The case, Miller v. St. Joseph County, involved Michael Miller, who sued St. Joseph County (in Indiana) alleging racial discrimination. Miller was a sergeant in the detective division of the police department. He had run against and lost to Michael Grzegorek for sheriff. After his loss, Miller asked Grzegorek if he could be appointed to either police department assistant chief or jail warden. Grzegorek instead appointed a previous sheriff to the assistant chief position and kept the current warden in place.

In addition, following the election, Miller was either directed or asked to work in the property room by the head of the detective bureau, who Grzegorek had appointed. Miller complained and was offered another position in a different unit, which he declined. Once he finished the assignment in the property room, he returned to his regular job duties. At no time did he suffer a change in rank, pay, or benefits. Finally, Miller complained that he was not asked whether he was interested in the vacant police department captain and lieutenant positions. Both positions were ranked higher than his position of sergeant.

The district court granted summary judgment to the county, and Miller appealed.

On appeal, the United States Court of Appeal for the Seventh Circuit (covering Illinois, Indiana, and Wisconsin) affirmed the district court’s judgment, but in doing so, the judges issuing the opinion noted their agreement with and desire for a more simplified approach to employment discrimination cases. Typically, as any human resources professional who has read enough legal briefs from their outside counsel can tell you, courts determining whether to award summary judgment to a party (and thereby avoid a trial) will apply a burden-shifting framework that requires the employee and the employer to, depending on the step of the process, put forward certain evidence or explanations for why something happened. The framework is based on Supreme Court case law, so it is binding in the Seventh Circuit, as well as other federal courts. The process has, as most legal processes do over time, grown increasingly complex and formulaic, and it has from time to time been criticized by the judges who have to apply it.

In Miller, the three judge panel expressed their desire to move away from that approach and apply a simpler, more common-sense-based standard: That in order for a plaintiff to defeat summary judgment, the plaintiff has to present evidence that he or she is a member of a protected class and that a rational jury could reach the conclusion that the employer took the adverse action against the plaintiff because of the plaintiff’s protected class and “not for any non-invidious reason.” In other words, at the end of the day, has the plaintiff presented evidence that could allow a jury to find that discrimination occurred?

In Miller’s case, he met the two prongs of the simpler test in that he was African American and he had suffered adverse actions in that he was denied the promotions that he requested.
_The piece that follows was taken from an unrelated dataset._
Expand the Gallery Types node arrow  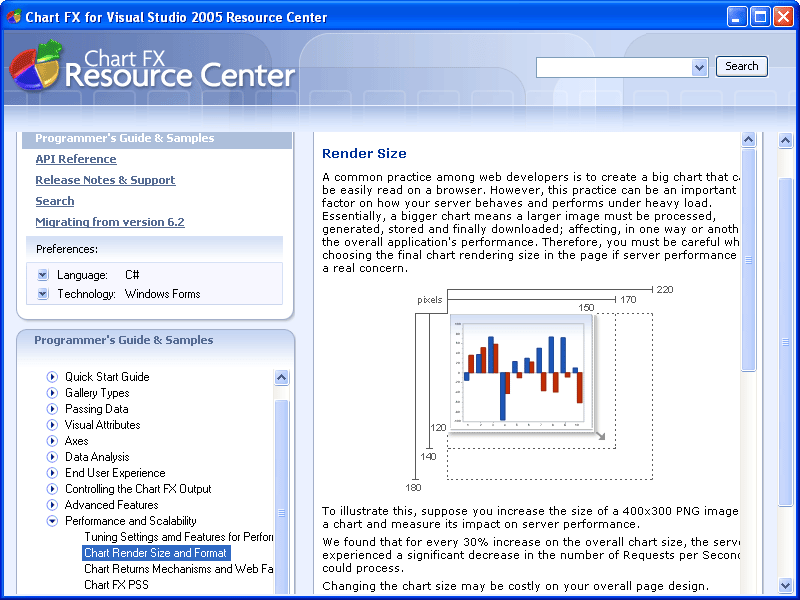(x=52, y=393)
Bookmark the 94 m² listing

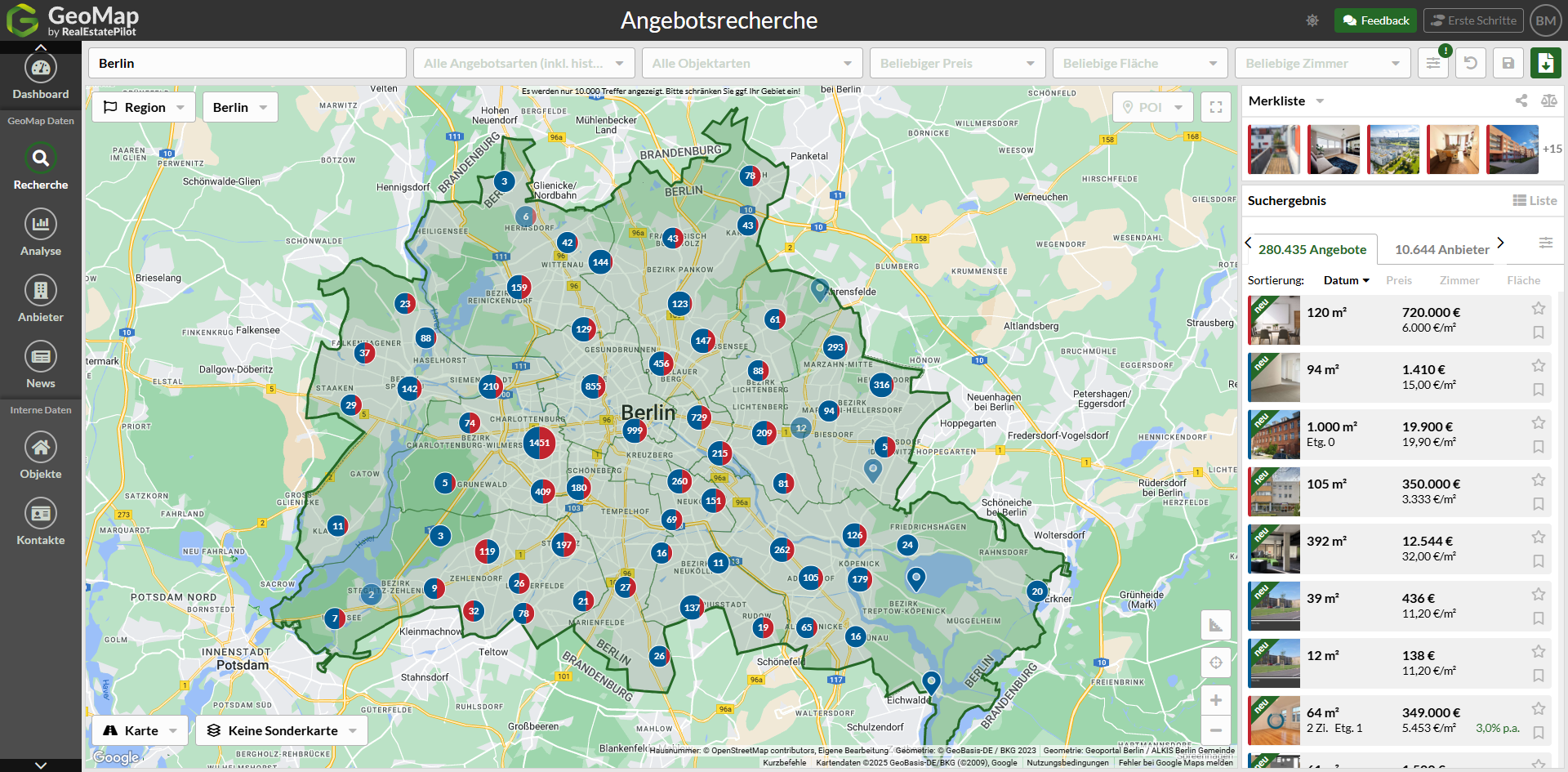click(x=1538, y=390)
However, Miller failed to present any evidence of racial slurs, racial hostility, or evidence of the racial composition of the police department or county. In addition, he was less qualified for the police department chief and jail warden positions than the persons who were appointed. There was also no evidence that race played a factor in his assuming the property room job. Moreover, he was offered a reassignment to another job and declined. As for the captain and lieutenant positions, there was no evidence that he did not know about the positions; and if he did know about them, he did not ask to be appointed to them. Nor was there any evidence that his failure to get these positions was due to his race. Finally, at no time was his rank, pay, or benefits changed.
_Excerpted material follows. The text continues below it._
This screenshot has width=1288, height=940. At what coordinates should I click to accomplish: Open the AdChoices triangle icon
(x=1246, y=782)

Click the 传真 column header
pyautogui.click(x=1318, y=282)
Miller is a reminder that even though courts must apply the frameworks that they are required to apply, the ultimate question for judges deciding cases is often simpler and more grounded in common sense. Although the burden-shifting framework still applies, at the end of the day, the “big picture” question is: Could a “rational jury” decide that there was discrimination? It is a common-sense question that can get lost in legal minutiae, but for employers everywhere (especially in the Seventh Circuit), it is one they should not forget when considering whether to ask the court to grant them judgment in place of trial in a discrimination case.